Bugün röportaja kaldığımız yerden devam ediyoruz. Ezgi, dün olayın perde arkasını anlattı. Bugün darp olayından sonra neler yaşandığını okuyacaksınız.
Peki, olay sırasında setten hiç kimse müdahale etmedi mi?
Ben hiçbir şey hatırlamıyorum. Sonra dan anlatılanlara göre setten en az dört kişi Ushan'ın parmaklarını boğazımdan ayırmaya çalışmış. Hatta setten biri ayırmaya çalıştığı sırada aldığı darbelerle birkaç gün ağrı çekmiş. Dediklerine göre parmaklarını ayırmayı bir türlü başaramamışlar. Hatta yakınlardaki bir balıkçı da olayı görür görmez yardım için koşmuş.
Sen Ushan Çakır'ın ellerinden kurtulduktan sonra ne yaptın?
"Burada can güvenliğim yok" diyerek hemen menajerim Müge Ulusoy'u aradım. O geldiğinde Ushan'ı çoktan eve göndermişlerdi. Sakinleşmem ve kendime gelmem bir süre aldı. Sonra hemen darp raporu almak için menajerimle beraber en yakın devlet hastanesine gittik.
Peki, dizinin yapımcısı Onur Ünlü durumu öğrenince ne yaptı?
Olay yaşanırken yapımcılar İstanbul'da değildi. Adana Altın Koza Film Festivali için Adana'daydılar. Yapımcılar benimle ilgili bilgi almak için o gün menajerimle konuştular. Üzüntülerini dile getirip yanımda olduklarını, böyle bir şeyin kabul edilemez olduğunu söylediler.
Ama günlerce bir açıklama yapılmadı. Neden beklediler?

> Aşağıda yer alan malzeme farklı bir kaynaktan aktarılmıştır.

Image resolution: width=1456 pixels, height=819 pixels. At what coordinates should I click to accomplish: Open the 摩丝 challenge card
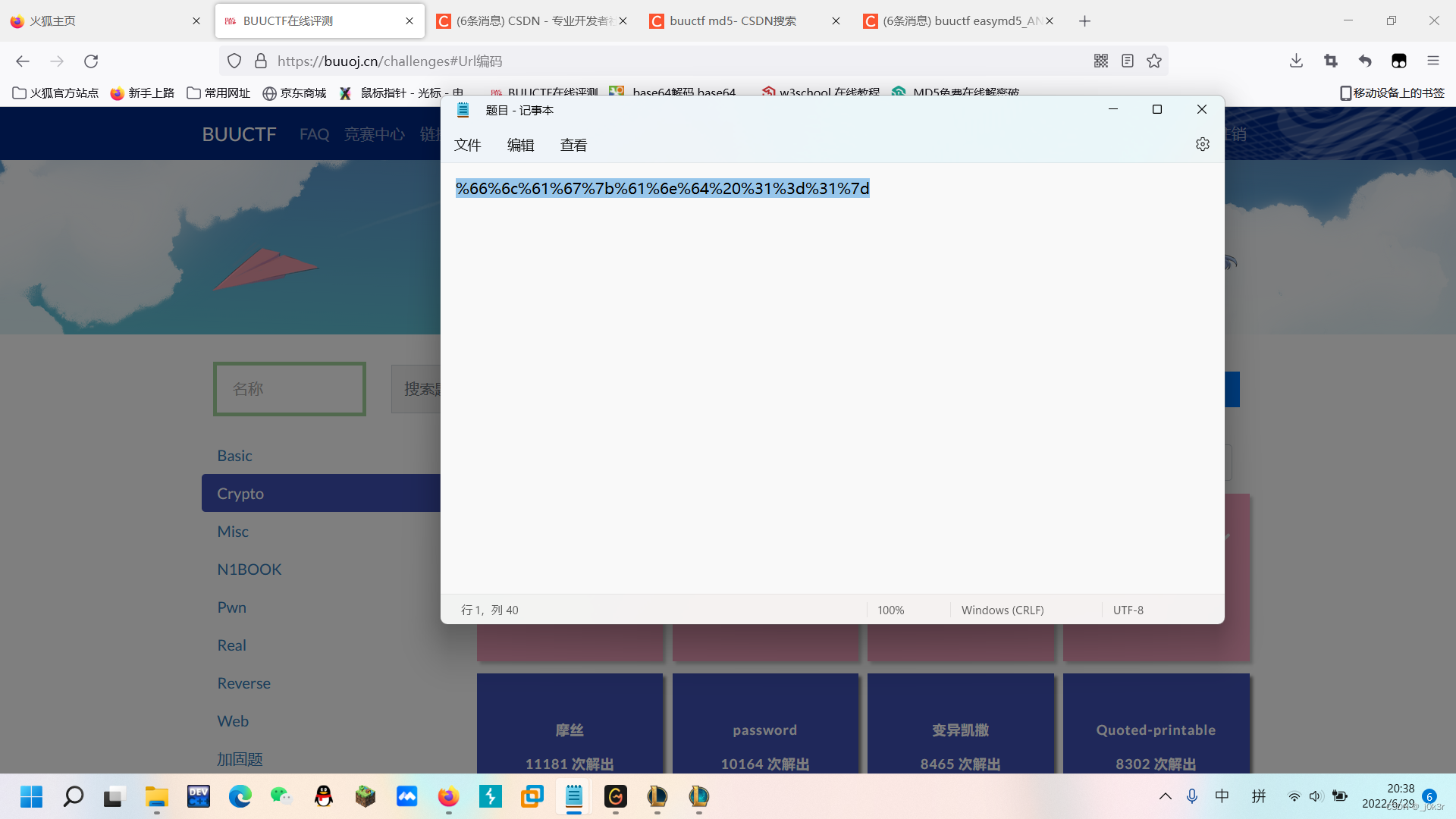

Olay, perşembe günü yaşandı. Yapımcıların pazartesi günü İstanbul'da olacaklarını bildiğim için bekledim. Çünkü onlar da emek verdikleri bir filmin ödül törenindeydiler ve bu talihsiz olayla onların da mutluluklarını gölgelemek istemedim. Zaten darp raporu sonrası adli tıp sevkiyle psikiyatr servisine de gönderildim. Kendime gelmeye çalışıyordum. Ama pazar sabahı haber basına yansıdı.
Basına olayı kim yansıttı?
Olayı gören birinin anlattığını düşünüyorum, çünkü o an detaylarıyla tarif edilmişti. Ben bile bu kadarına vakıf değilim, okuduklarımdan olay anında kendimi dışarıdan görmüş gibi oldum. Haber sonrası benim, menajerimin ve annemin telefonu bile devamlı aranıyordu. Çünkü bir süre önce yoğun bakımda olan babama acil kan gerekli olmuştu ve annemin numarasını herkese dağıtmıştım.
Ailen olaya nasıl tepki verdi?
Babam zaten yoğun bakımda. Annemi yasal süreçte olduğumu söyleyerek sakinleştirmeye çalıştım. Ama haber çıkınca bu durum beni çok zorladı.
'RUHUMU TAMİR EDEMİYORUM'
Çıkan haberlerin ardından Eflatun Film'den beklenen açıklama geldi ve seninle de yollarını ayırdıklarını söylediler. O anda ne hissettin?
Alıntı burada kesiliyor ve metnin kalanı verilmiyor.